Megakaryocyte maturation is associated with expression of the CXC chemokine connective tissue-activating peptide CTAP III.

Connective tissue-activating peptide III (CTAP III), a CXC chemokine derived from the chemokine precursor platelet basic protein (PBP) by proteolytic cleavage, has been identified in platelets, activated macrophages, neutrophils and T lymphocytes. CTAP III can support stem cell-derived haematopoiesis yet inhibits the proliferation of committed megakaryocyte (MK) progenitors. This investigation was aimed at characterizing CTAP III expression in human MKs and determining it's role in MK differentiation. We report high expression of CTAP III in mature human bone marrow (BM) MKs and megakaryoblast cell lines following differentiation induction with phorbol ester 12-myristate 13-acetate (PMA). Immunostaining with anti-CTAP III antibodies demonstrated its prominent presence in platelet producing zones in the cytoplasm and intense staining around the periphery of the large BM MKs. In cultures of logarithmically growing megakaryoblast cell lines DAMI, CHRF-288 or MEG01, which contain primarily 2N cells, only 15% of the cells expressed CTAP III. The addition of PMA stimulated high levels of CTAP III after 24 h in more than 75% of the cells, being expressed in both the 2N and large polyploid MKs. Reverse transcription polymerase chain reaction (RT-PCR) revealed upregulation of CTAP III mRNA after only 1 h of exposure to PMA that was sustained for 24 h.
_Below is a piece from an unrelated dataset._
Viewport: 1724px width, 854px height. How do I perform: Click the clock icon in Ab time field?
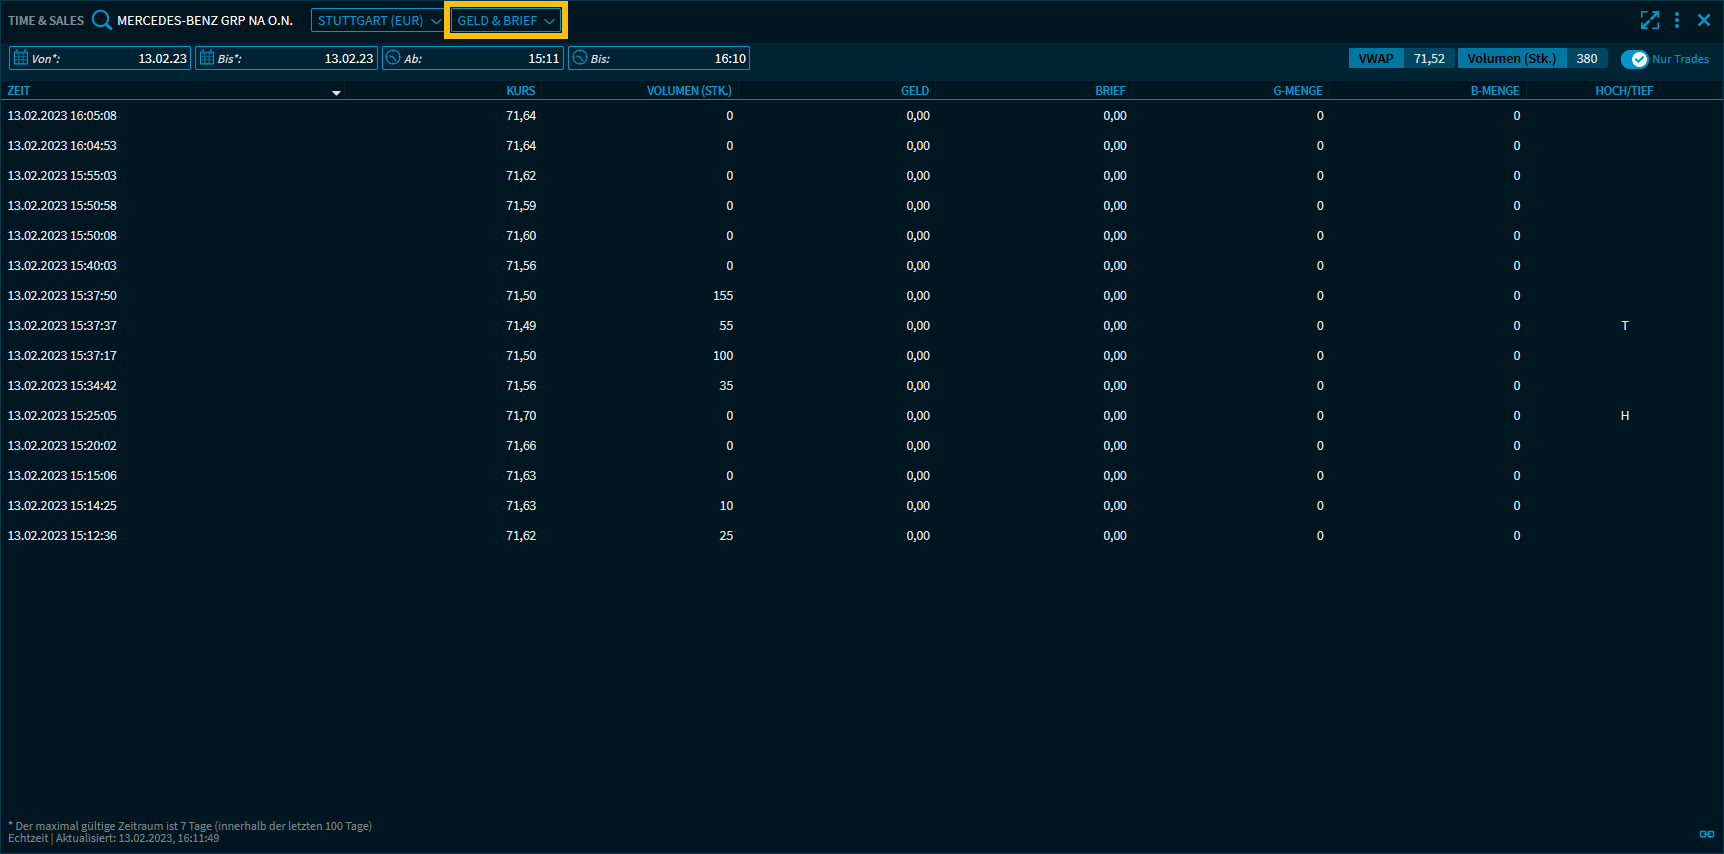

In the bone marrow of idiopathic thrombocytopenic pupura (ITP) patients undergoing accelerated MK maturation and thrombopoiesis, 99% of large MKs and 95% of small MKs expressed high levels of CTAP III. While the biological function of this chemokine in MKs is not known, these studies demonstrate that molecular upregulation of CTAP III in MKs is associated with maturation and, as with other chemokines, may be involved in proliferation arrest and cellular interactions with extracellular matrix and platelet production.